Phase 1: Foundations & Frameworks | Category: Caching & Performance
Why Caching Is a Senior DE Topic (Not Just SWE)
Most caching content is oriented toward application engineers — caching user sessions, profile data, API responses. For data engineering interviews, caching appears in a different context: pre-computing expensive analytical aggregations, serving ML features at low latency, reducing warehouse query costs, and managing the freshness-vs-performance trade-off across your entire data platform. As System Design Handbook puts it: “Stale reads are OK in feeds, but not in account balances.” The DE version of this: stale reads are OK in a dashboard showing last week’s GMV, but not in a fraud detection feature store.

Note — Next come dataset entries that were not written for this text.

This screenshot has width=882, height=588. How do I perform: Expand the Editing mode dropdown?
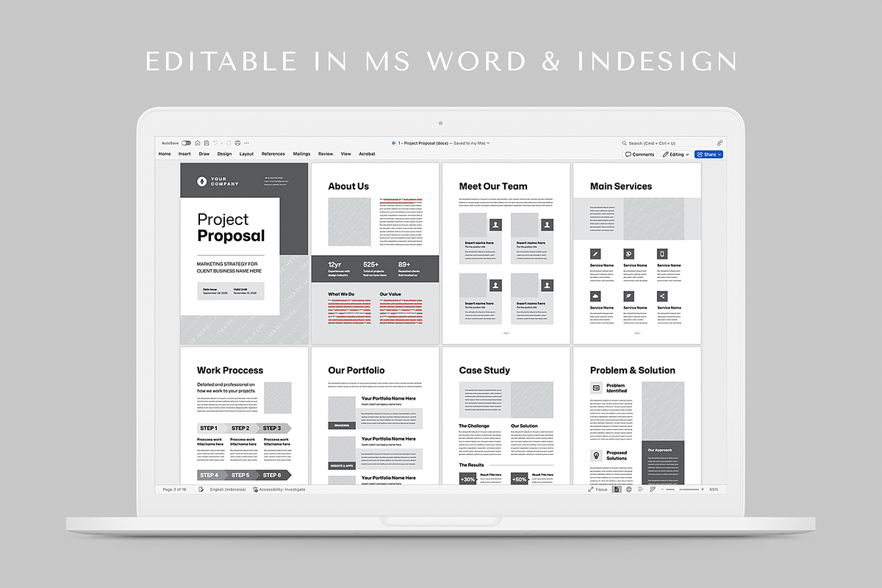(x=675, y=154)
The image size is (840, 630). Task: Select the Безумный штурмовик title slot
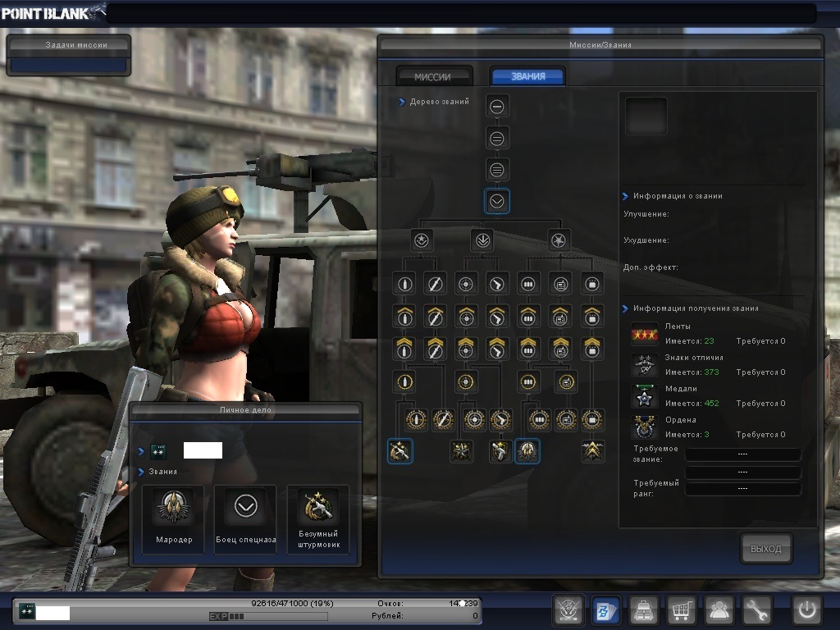[x=317, y=518]
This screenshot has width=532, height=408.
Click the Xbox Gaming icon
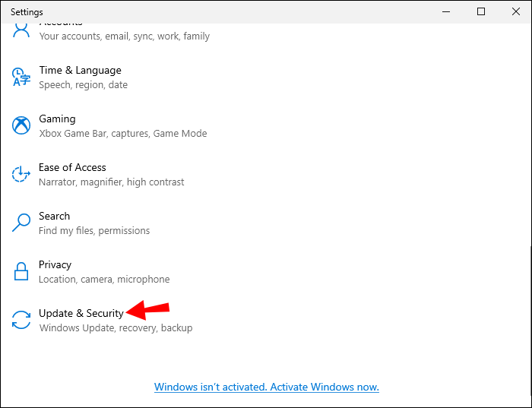coord(21,125)
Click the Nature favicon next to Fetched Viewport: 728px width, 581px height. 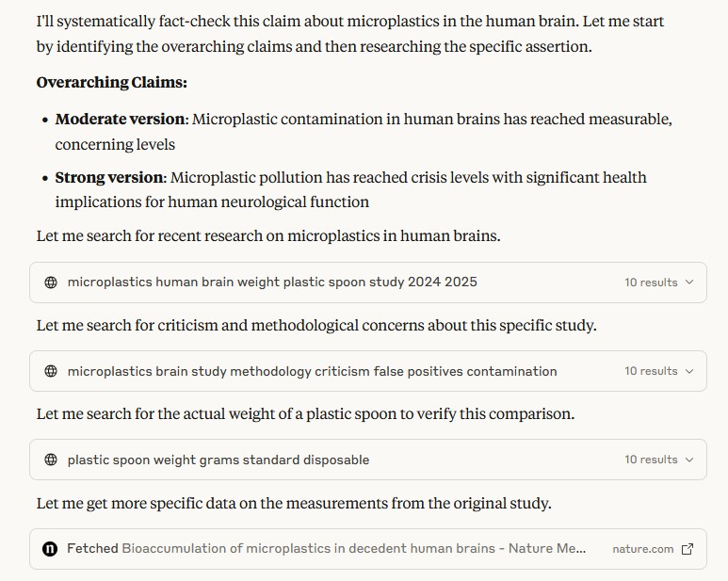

The Caching Hierarchy: Where Caches Live
Before choosing a strategy, you need to know WHERE caching happens in a data system:
L1 — Query Engine (BigQuery / Snowflake)
Query result cache (in-engine, free, seconds TTL)
↓ on miss
L2 — Materialized Views / Summary Tables
Pre-computed aggregates (warehouse, minutes–hours)
↓ on miss
L3 — Serving Cache (Redis)
Computed results (in-memory, milliseconds)
↓ on miss
L4 — Data Warehouse / OLAP Store
Source of truth (seconds–minutes query time)

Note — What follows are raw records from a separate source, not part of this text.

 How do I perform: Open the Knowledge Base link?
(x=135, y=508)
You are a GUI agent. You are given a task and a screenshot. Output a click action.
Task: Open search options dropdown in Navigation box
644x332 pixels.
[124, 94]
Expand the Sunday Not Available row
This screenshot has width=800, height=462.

Each layer has different latency, freshness, and cost characteristics. A senior DE designs which data lives at which layer — and why.
The Four Caching Patterns
1. Cache-Aside (Lazy Loading)
The most common pattern. The application manages the cache directly.
READ
1. Check Redis for key
2. Cache HIT → return data (sub-ms)
3. Cache MISS → query warehouse/DB → store in Redis with TTL → return data
WRITE
→ Write to source of truth only
→ Let cache expire naturally (TTL-driven invalidation)
OR explicitly delete the cache key on write (event-driven invalidation)
Characteristics:
-
Cache only contains data that was actually requested (“hot” data only)
-
Cold start problem: first request always hits the source
-
Read performance improves over time as cache warms up
-
Stale data between updates (TTL determines max staleness)
Data engineering use case: Caching pre-aggregated dashboard metrics. When an analyst requests “DAU for March,” check Redis first. On miss, query BigQuery, store result with a 30-minute TTL, return.
When to choose: Read-heavy workloads where writes are infrequent and some staleness is tolerable. The default pattern for 80% of analytical caching use cases.
2. Write-Through
Every write goes to BOTH the cache and the database synchronously.
WRITE
1. Write to Redis (cache)
2. Write to database (source of truth)
3. Both succeed → ACK to client
Either fails → entire operation fails (atomicity)
READ
→ Always hits cache (warm on every key that was ever written)
Characteristics:
-
Cache is always consistent with the database
-
Higher write latency (two synchronous writes)
-
Cache populated on writes, not reads → no cold start for recently written data
-
Wastes cache space: every write populates cache even if that data is never read
Data engineering use case: Feature store serving. When a batch job updates user LTV features, it writes to both Redis (online store) and the data warehouse (offline store) atomically. The ML inference service reads from Redis and always gets fresh features.
When to choose: Data where stale reads are genuinely harmful. User account balances, inventory counts, real-time feature stores. The cost (higher write latency) is worth the benefit (no stale reads).
3. Write-Behind (Write-Back)
Write to cache first, flush to database asynchronously.
WRITE
1. Write to Redis immediately → ACK to client (fast)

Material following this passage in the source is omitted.